20. The mechanism of claim 19 wherein said heat transfer means comprises said valve rotor having a substantially solid core of high thermal conductivity metal selected from the group consisting of cast aluminum, alloy aluminum, cast iron, cast nickel-iron, ductile cast iron, malleable cast iron, and carbon steel.

21. The mechanism of claim 19 further including a cavity defined by said valve rotor and a heat transferring fluid contained in said cavity whereby said heat transferring fluid provides said heat transferring means.

22. The mechanism of claim 19 wherein said band is fabricated from a metal having a thermal conductivity of at least 12% of that of copper and is selected from the group consisting of cast iron, cast steel, steel, and cast nickel-steel.

23. The mechanism of claim 19 wherein said oil feed mechanism comprises a pressure relief valve which receives oil from an oil film within a journal bearing which supports at least a portion of the force exerted on said rotor by cyclic gas pressures that occur in said cylinder during operation of said engine.

24. The mechanism of claim 19 wherein said oil feed mechanism comprises a pressure relief valve which receives oil from an oil film between said valve rotor and a valve shaft on which said valve rotor is slidably mounted for rotation within said stator.

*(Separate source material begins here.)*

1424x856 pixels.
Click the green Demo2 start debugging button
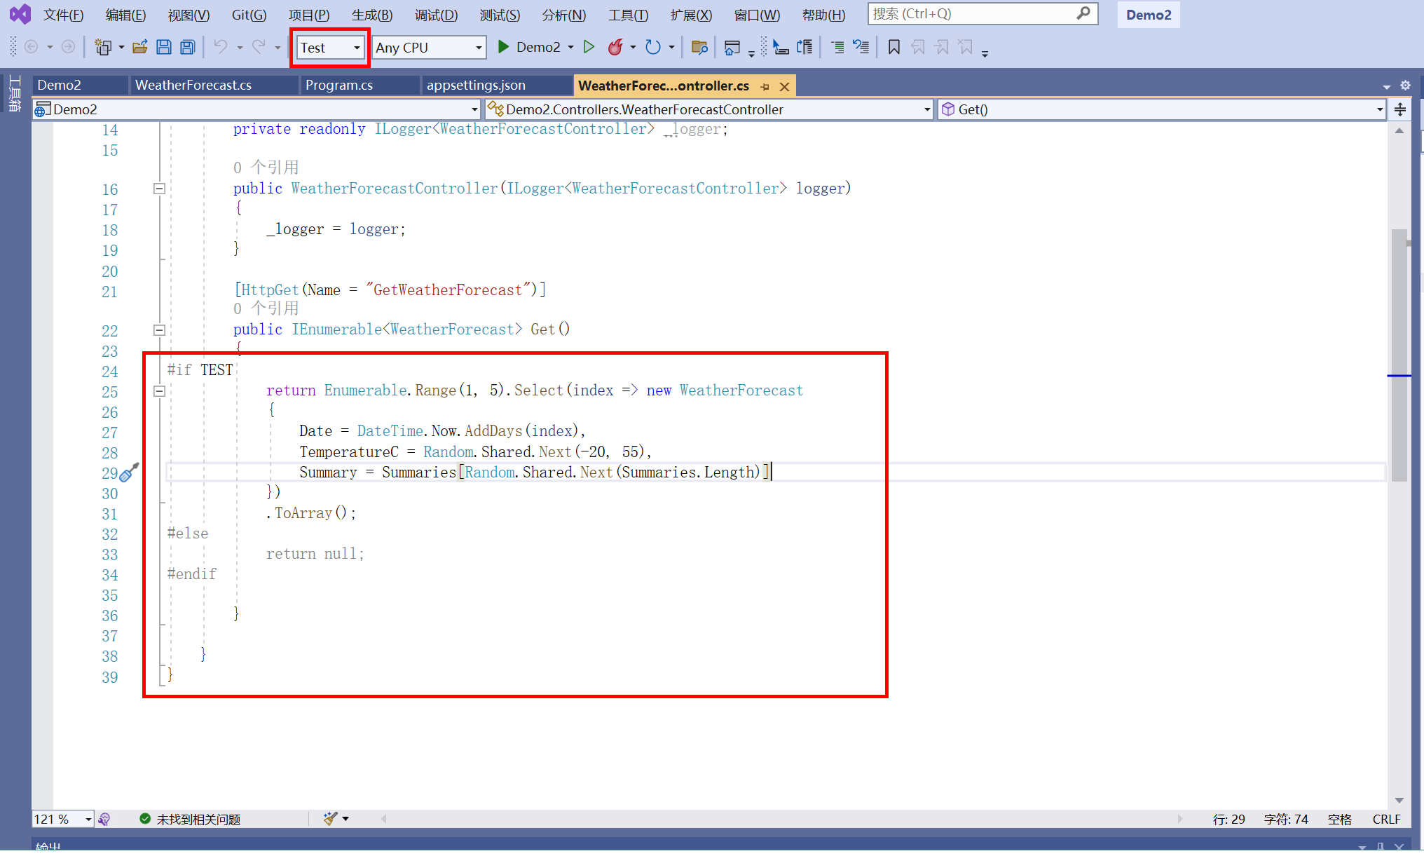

25. The mechanism of claim 20 further including said stator being split into a base and a cap which separable parts permit installation and removal of said rotor, said base being attached to said cylinder and said cap being attached to said base, said split between said base and cap being parallel with the rotational axis of said rotor and passing substantially through said axis while at the same time being on an angle of between 50 and 80 degrees with the axis of said cylinder.

26. The mechanism of claim 20 wherein said exhaust port is defined by said base and said intake port is defined by said cap.

27. The mechanism of claim 25 further including an insert which defines said chamber port and said region of the cavity and said groove, said insert providing facility for precision.